§ EXERCISE
Pictures should be omitted from your copy. Everything else in the entries below must be restated word for word.

§ INFORMATION
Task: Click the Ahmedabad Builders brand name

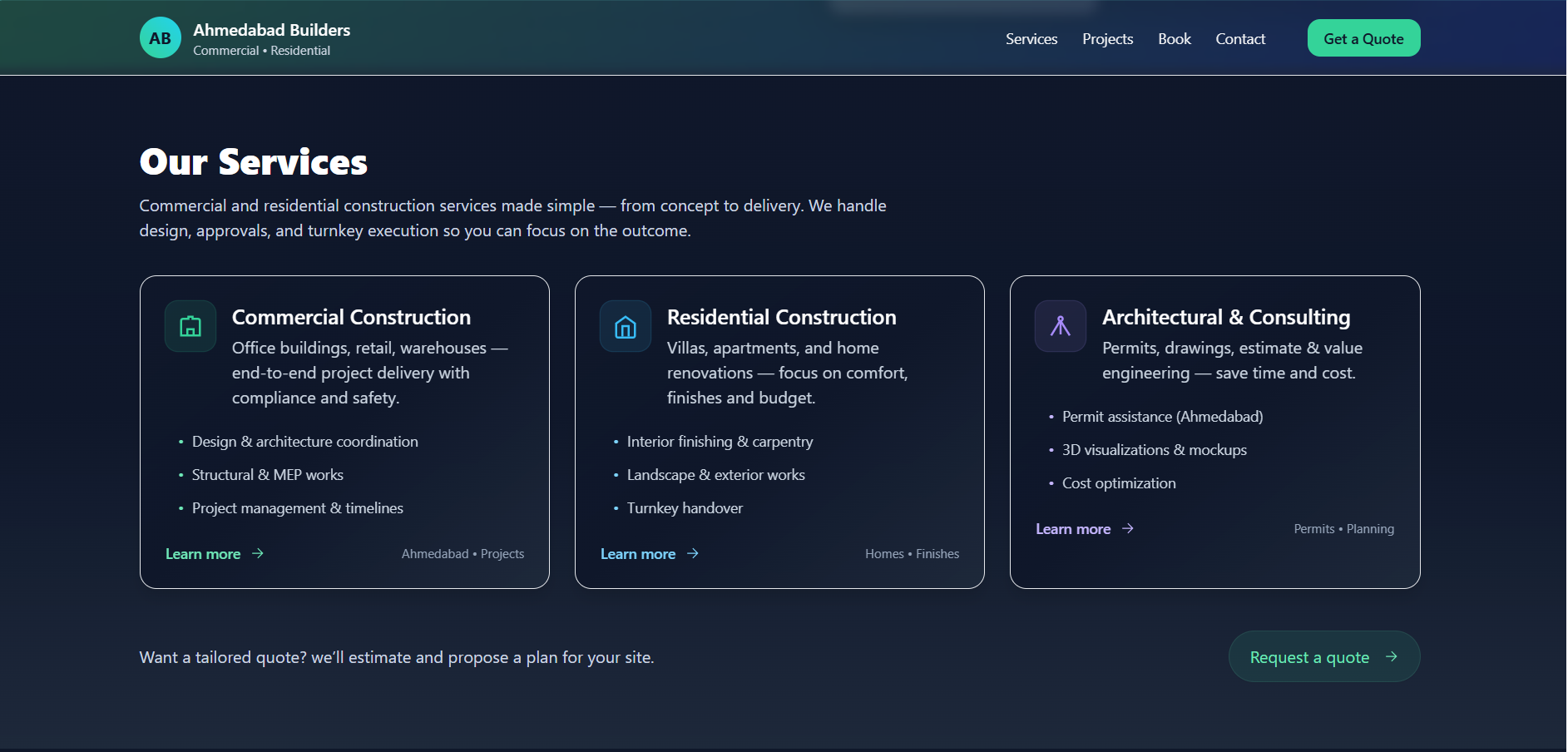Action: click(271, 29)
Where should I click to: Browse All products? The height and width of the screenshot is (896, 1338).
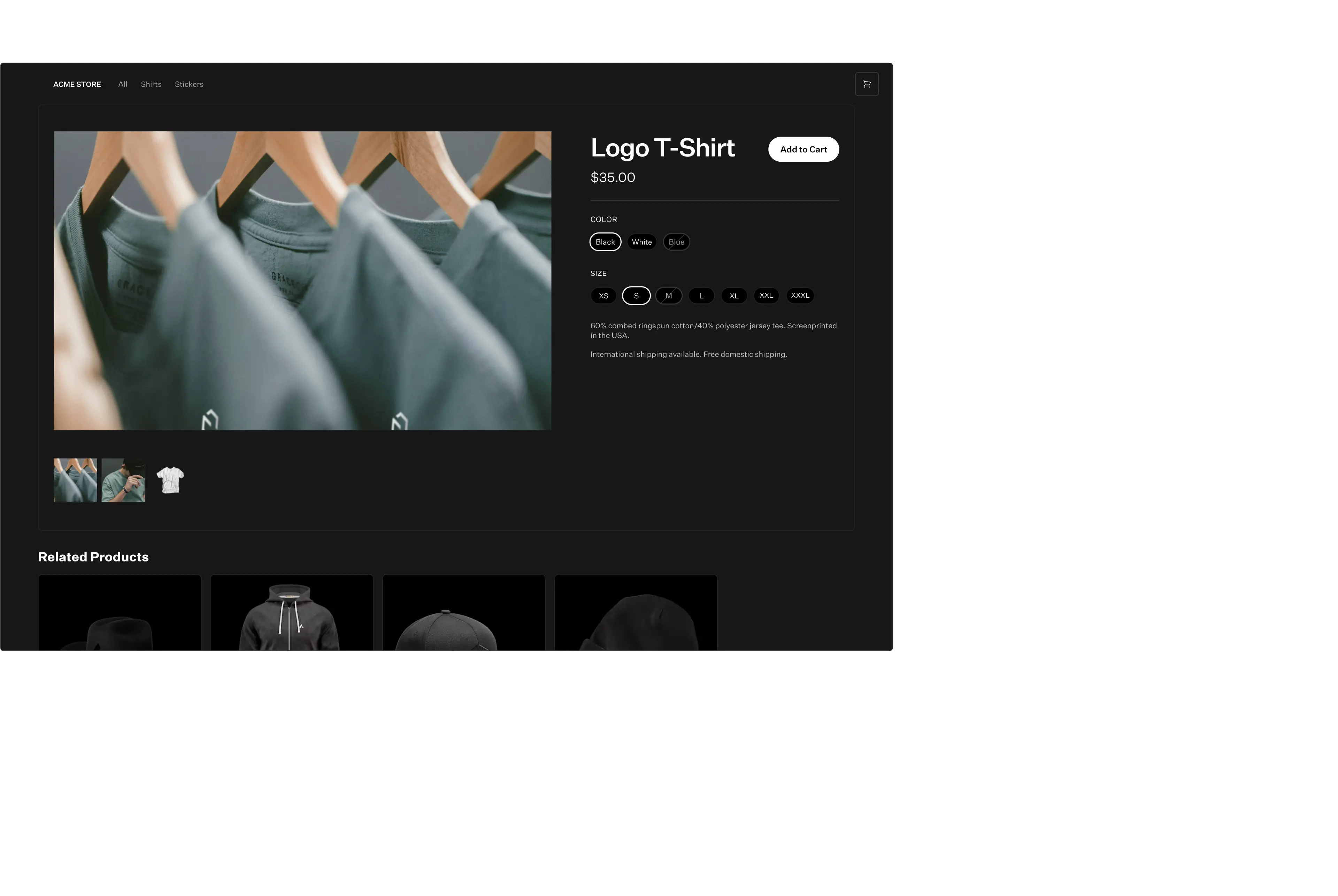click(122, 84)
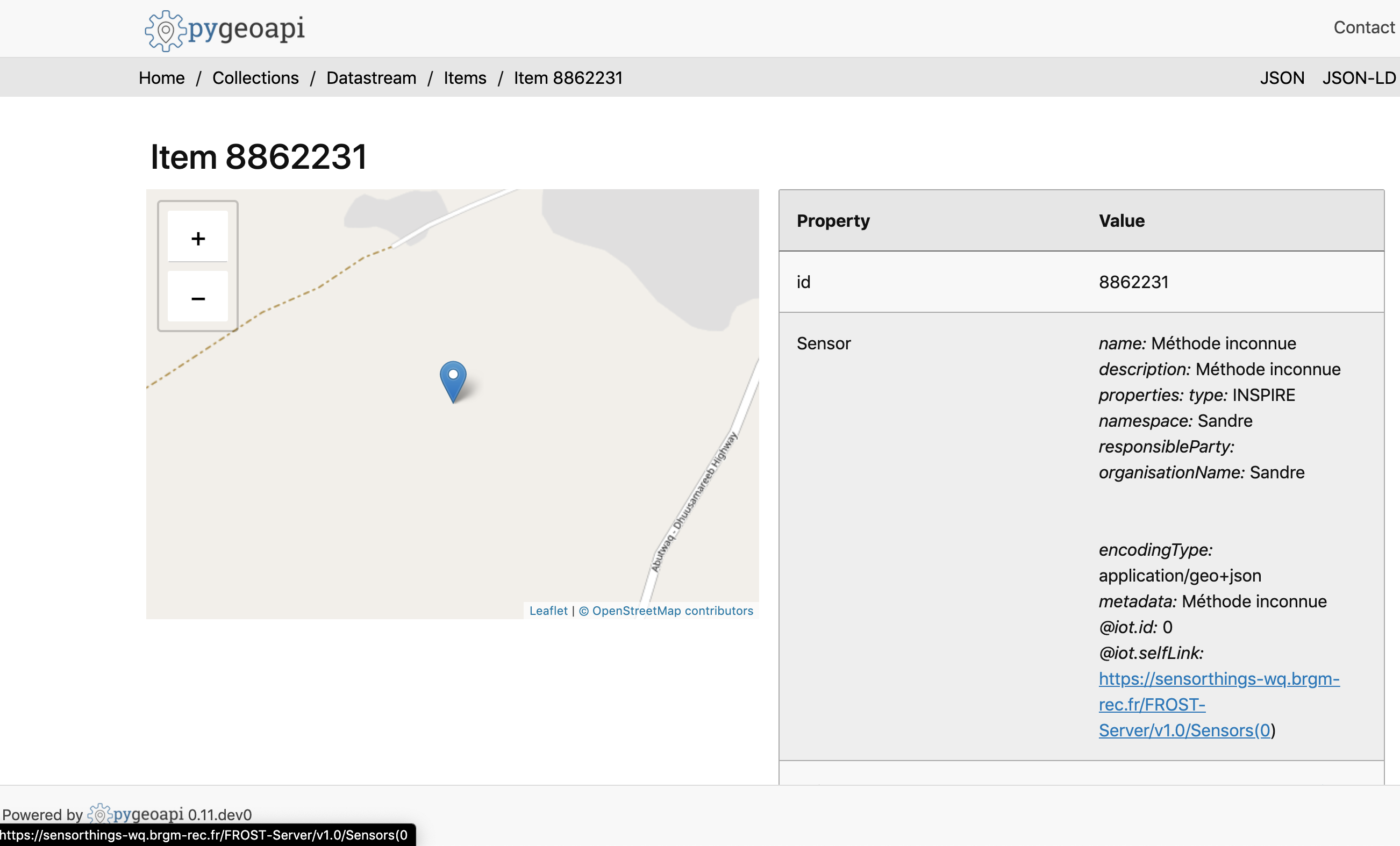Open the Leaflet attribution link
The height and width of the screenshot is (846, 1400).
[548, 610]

§ ANSWER SECTION
Task: Click the Ahmedabad Builders brand name

Action: click(271, 29)
Where should I click to: Browse All products? The height and width of the screenshot is (896, 1338).
click(122, 84)
Open the Leaflet attribution link
The height and width of the screenshot is (846, 1400).
[548, 610]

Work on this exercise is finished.